EXTRACT TO READ —

Additional information
- Time zone: IST (UTC+5:30);
- PIN: 744105
- Telephone code: 031927
- ISO code: IN-AN-00
- Official website: www.and.nic.in
- Literacy: 64%
- Avg. summer temperature: 30.2 °C (86.4 °F)
- Avg. winter temperature: 23.0 °C (73.4 °F)
- Sex ratio: 1.48♂/♀
- Census Code: 35.639.0004
- Official Languages: Hindi, English

= Rutland Island =

Island

Rutland Island is an island of the Andaman Islands. It belongs to the South Andaman administrative district, part of the Indian union territory of Andaman and Nicobar Islands. The island is located 20 km south from Port Blair.

==History==
The island used to be home to the Jangil, one of the indigenous Andamanese groups. The Jangil (also called "Rutland Jarawa" since they were thought to have been related to the Jarawa of South Andaman) occupied much of the interior of the island according to mid-19th century British accounts; however, their interactions with outsiders were few and far between. Up to the early 20th century there are only a handful of documented encounters with Jangil individuals. The last documented encounter was in 1907, and when in the 1920s a more extensive expedition to the island's interior was conducted, no traces of their active habitation were found; the Jangil had become extinct.

THE DATA —
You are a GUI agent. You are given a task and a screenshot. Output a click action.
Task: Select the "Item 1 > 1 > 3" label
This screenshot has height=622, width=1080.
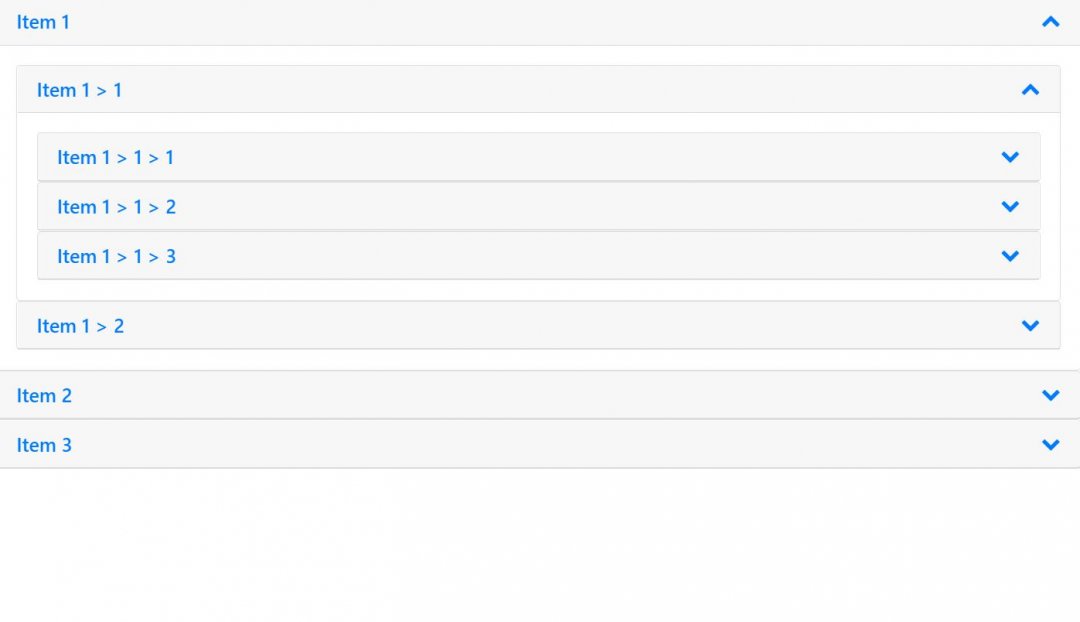click(x=116, y=257)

YOUR TASKS —
#1 Switch "Official website" to "Government website" in the Rutland Island article, and give again the part starting at "Additional information" and ending at "30.2 °C (86.4 °F)".
#2 List every date or time period mentioned in the History section of the Rutland Island article.

PROBLEM SOLUTIONS —
#1
Additional information
- Time zone: IST (UTC+5:30);
- PIN: 744105
- Telephone code: 031927
- ISO code: IN-AN-00
- Government website: www.and.nic.in
- Literacy: 64%
- Avg. summer temperature: 30.2 °C (86.4 °F)

#2
- mid-19th century
- early 20th century
- 1907
- 1920s